本発明は、清澄化DAA含有発酵培地又は清澄化MAA含有発酵培地からAAを製造する方法であって、水とアンモニアとを含む上部(overhead)、並びに、AAと少なくとも約20%の水とを含む液体底部(liquid bottoms)を形成するために、>100℃〜約300℃の温度で超大気圧下で培地を蒸留し、底部を液体部分と、実質的に純粋なAAである固体部分とに分離させるのに十分な温度まで底部を冷却し、液体部分から固体部分を分離すること、を含む方法を供する。
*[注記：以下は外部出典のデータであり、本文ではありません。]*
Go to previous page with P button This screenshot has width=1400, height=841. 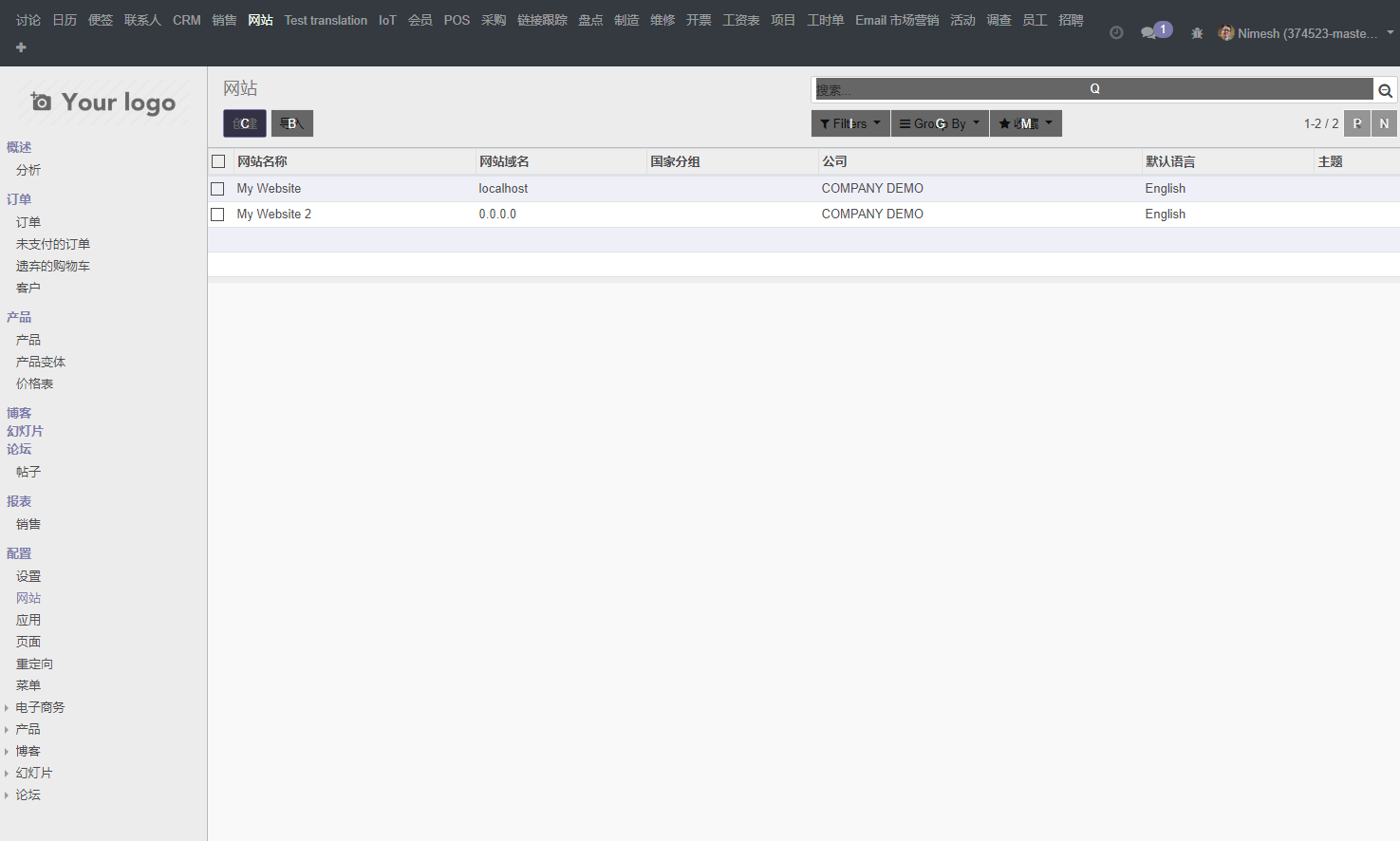tap(1357, 123)
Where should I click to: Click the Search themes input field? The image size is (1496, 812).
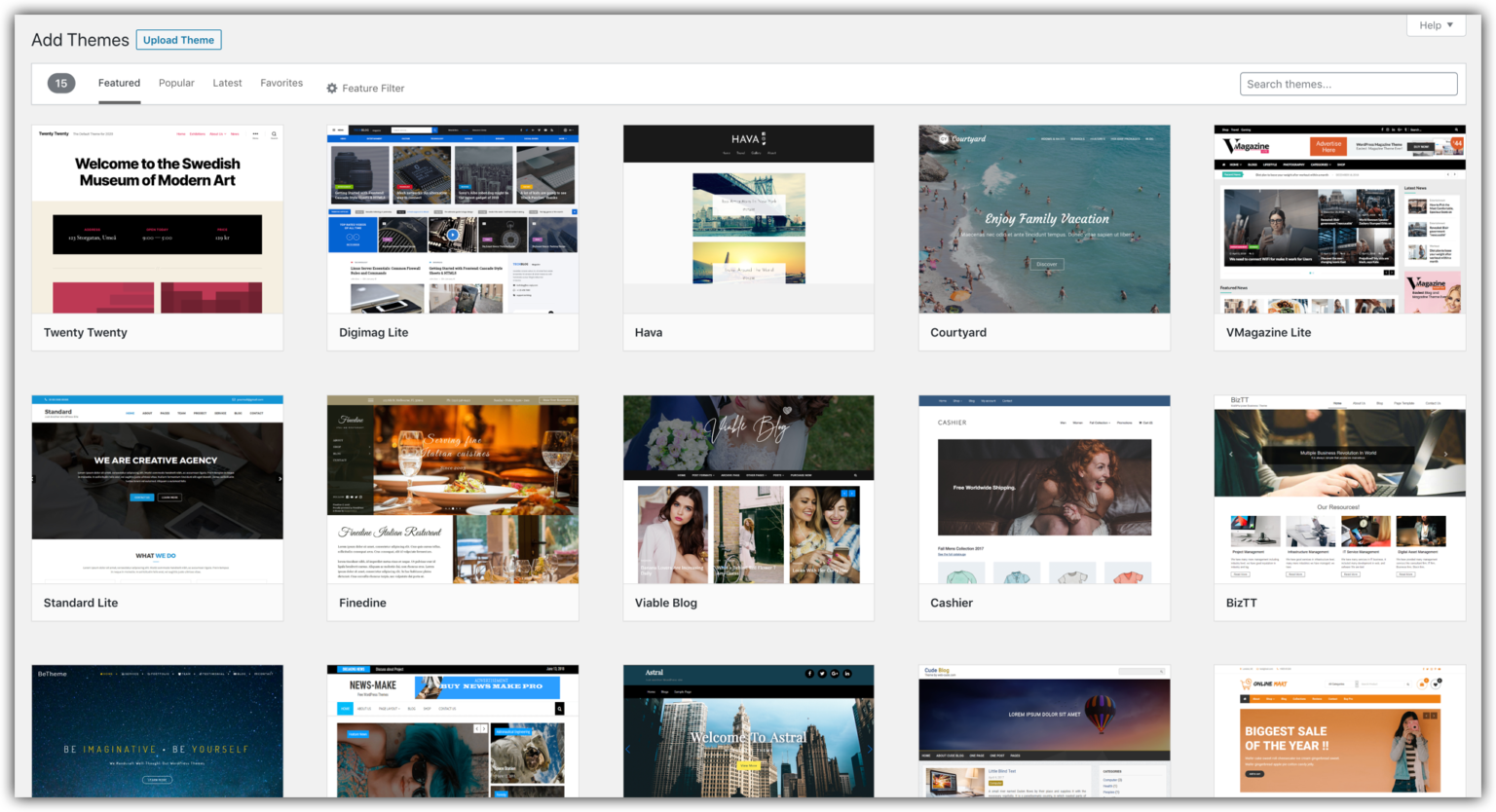(1348, 85)
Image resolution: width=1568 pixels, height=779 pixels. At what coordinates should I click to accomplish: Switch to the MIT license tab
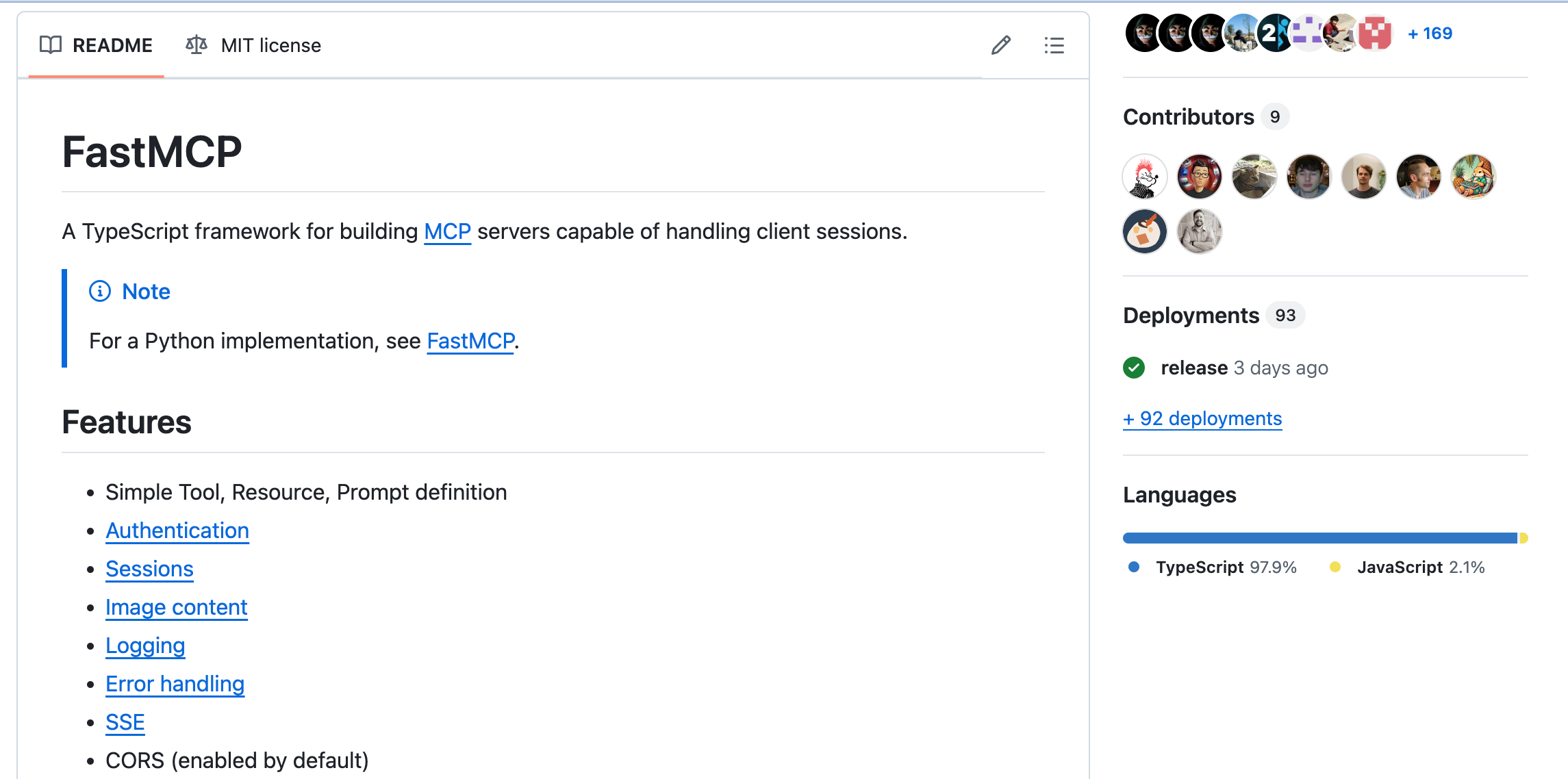(254, 45)
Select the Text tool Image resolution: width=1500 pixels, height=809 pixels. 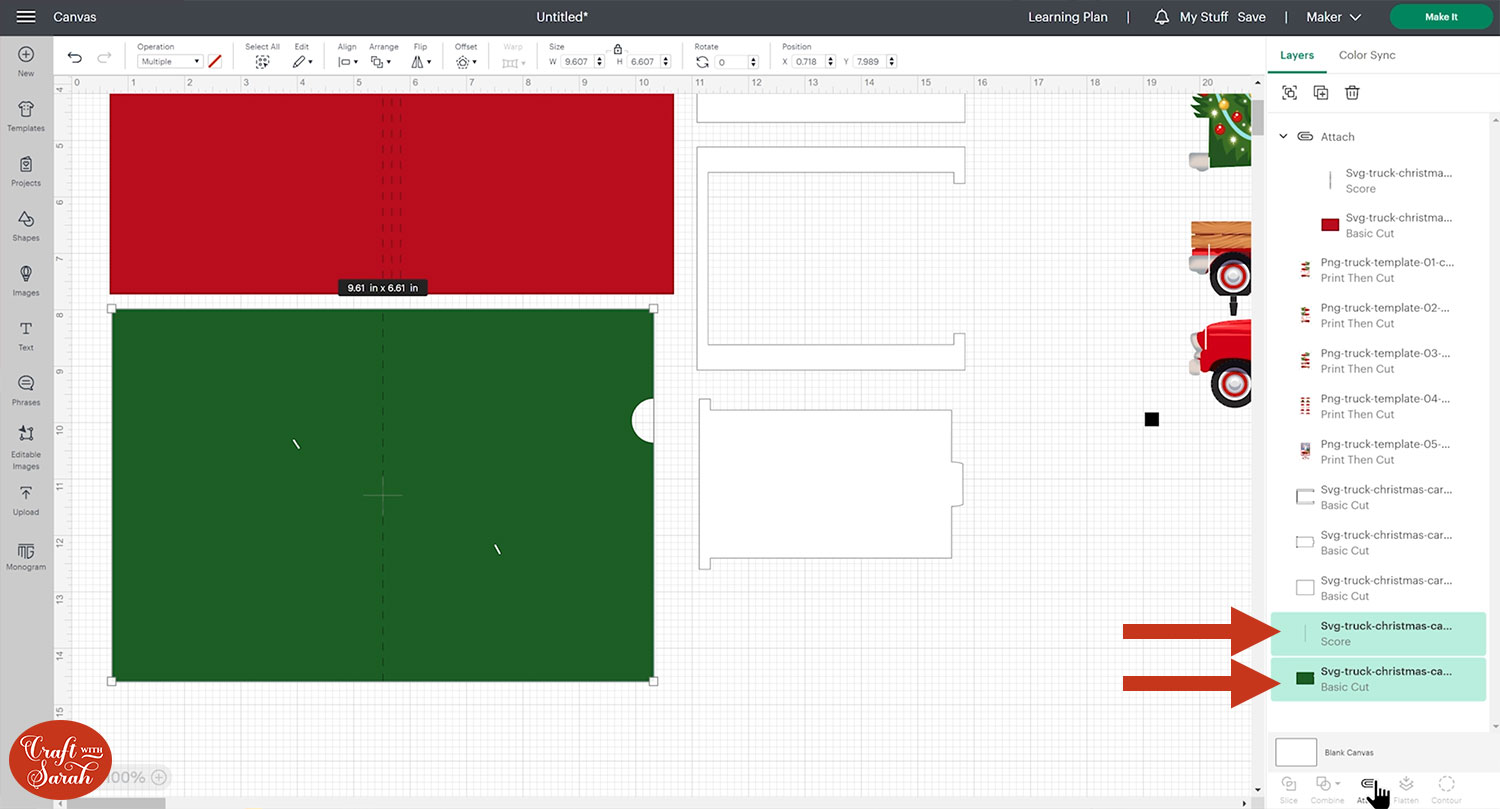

また、本発明の方法は、アンモニア分離溶媒及び/又は水共沸溶媒を発酵培地へ添加することによって、培地の蒸留温度及び圧力を低下する。
【選択図】なし

Description

本出願は、2010年4月30日に出願した米国仮出願番号61/329,800の利益を主張する。この出願の主題は引用により本明細書に組み込まれる。
本開示発明は、アジピン酸二アンモニウム(DAA)、アジピン酸一アンモニウム(MAA)及び/又はアジピン酸(AA)を含む発酵培地からのAAの直接製造法に関する。
糖発酵の炭素質産物の中には、炭素含有化学物質の製造原料として使用される石油由来材料の代替品と見做されているものがある。そのような産物の一つがAAである。
DAA含む発酵培地から、実質的に純粋なAAを直接製造する方法を提供することが望まれている。
本発明者等は、清澄化DAA含有発酵培地からAAを製造する方法を提供する。この方法は、水とアンモニアとを含む上部(overhead)、並びに、AAと少なくとも約20%の水とを含む液体底部(liquid bottoms)を形成するために、>100℃〜約300℃の温度で超大気圧下で培地を蒸留し、底部を液体部分と、実質的に純粋なAAである固体部分とに分離させるのに十分な温度及び組成を達成するために、底部を冷却及び/又はエバポレートし、並びに液体部分から固体部分を分離することを含む。
また、本発明者等は、清澄化DAA含有発酵培地からAAを製造する方法も提供する。この方法は、アンモニア分離溶媒及び/又は水共沸溶媒を発酵培地へ添加し、水及びアンモニアを含む上部(overhead)、並びに、AAと少なくとも約20wt%の水とを含む液体底部(liquid bottoms)を形成するために培地を蒸留し、底部を液体部分と、実質的に純粋なAAである固体部分とに分離させるのに十分な温度及び組成を達成するために、底部を冷却及び/又はエバポレートし、並びに液体部分から固体部分を分離することを含む。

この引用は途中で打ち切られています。